Additional documentation from LinearGaussianStateSpaceModel:

kwargs:
  • mask: optional bool-type Tensor with rightmost dimension [num_timesteps]; True values specify that the value of x at that timestep is masked, i.e., not conditioned on. Additional dimensions must match or be broadcastable to self.batch_shape; any further dimensions must match or be broadcastable to the sample shape of x. Default value: None.

Args:

  • value: float or double Tensor.
  • name: Python str prepended to names of ops created by this function.
  • **kwargs: Named arguments forwarded to subclass implementation.

Returns:

  • prob: a Tensor of shape sample_shape(x) + self.batch_shape with values of type self.dtype.

quantile

quantile(
    value,
    name='quantile',
    **kwargs
)

Quantile function. Aka "inverse cdf" or "percent point function".

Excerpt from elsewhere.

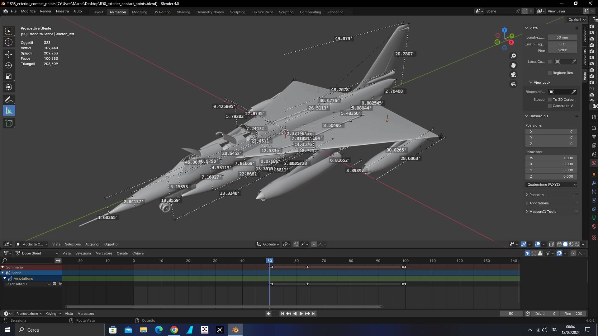Click the zoom magnifier viewport icon

coord(513,56)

Given random variable X and p in [0, 1], the quantile is:

quantile(p) := x such that P[X <= x] == p

Args:

  • value: float or double Tensor.
  • name: Python str prepended to names of ops created by this function.
  • **kwargs: Named arguments forwarded to subclass implementation.

Returns:

  • quantile: a Tensor of shape sample_shape(x) + self.batch_shape with values of type self.dtype.

sample

sample(
    sample_shape=(),
    seed=None,
    name='sample',
    **kwargs
)

Generate samples of the specified shape.

Note that a call to sample() without arguments will generate a single sample.

Args:

  • sample_shape: 0D or 1D int32 Tensor. Shape of the generated samples.
  • seed: Python integer seed for RNG
  • name: name to give to the op.
  • **kwargs: Named arguments forwarded to subclass implementation.

Returns:

  • samples: a Tensor with prepended dimensions sample_shape.

stddev

stddev(
    name='stddev',
    **kwargs
)

Standard deviation.

Standard deviation is defined as,

stddev = E[(X - E[X])**2]**0.5

where X is the random variable associated with this distribution, E denotes expectation, and stddev.shape = batch_shape + event_shape.

Args:

  • name: Python str prepended to names of ops created by this function.
  • **kwargs: Named arguments forwarded to subclass implementation.

Returns:

  • stddev: Floating-point Tensor with shape identical to batch_shape + event_shape, i.e., the same shape as self.mean().

survival_function

survival_function(
    value,
    name='survival_function',
    **kwargs
)

Survival function.

Given random variable X, the survival function is defined:

survival_function(x) = P[X > x]
                     = 1 - P[X <= x]
                     = 1 - cdf(x).

Args:

  • value: float or double Tensor.
  • name: Python str prepended to names of ops created by this function.
  • **kwargs: Named arguments forwarded to subclass implementation.

Returns:

Tensor of shape sample_shape(x) + self.batch_shape with values of type self.dtype.

variance

variance(
    name='variance',
    **kwargs
)

Variance.

Variance is defined as,

Var = E[(X - E[X])**2]

where X is the random variable associated with this distribution, E denotes expectation, and Var.shape = batch_shape + event_shape.

Args:

  • name: Python str prepended to names of ops created by this function.
  • **kwargs: Named arguments forwarded to subclass implementation.

Returns:

  • variance: Floating-point Tensor with shape identical to batch_shape + event_shape, i.e., the same shape as self.mean().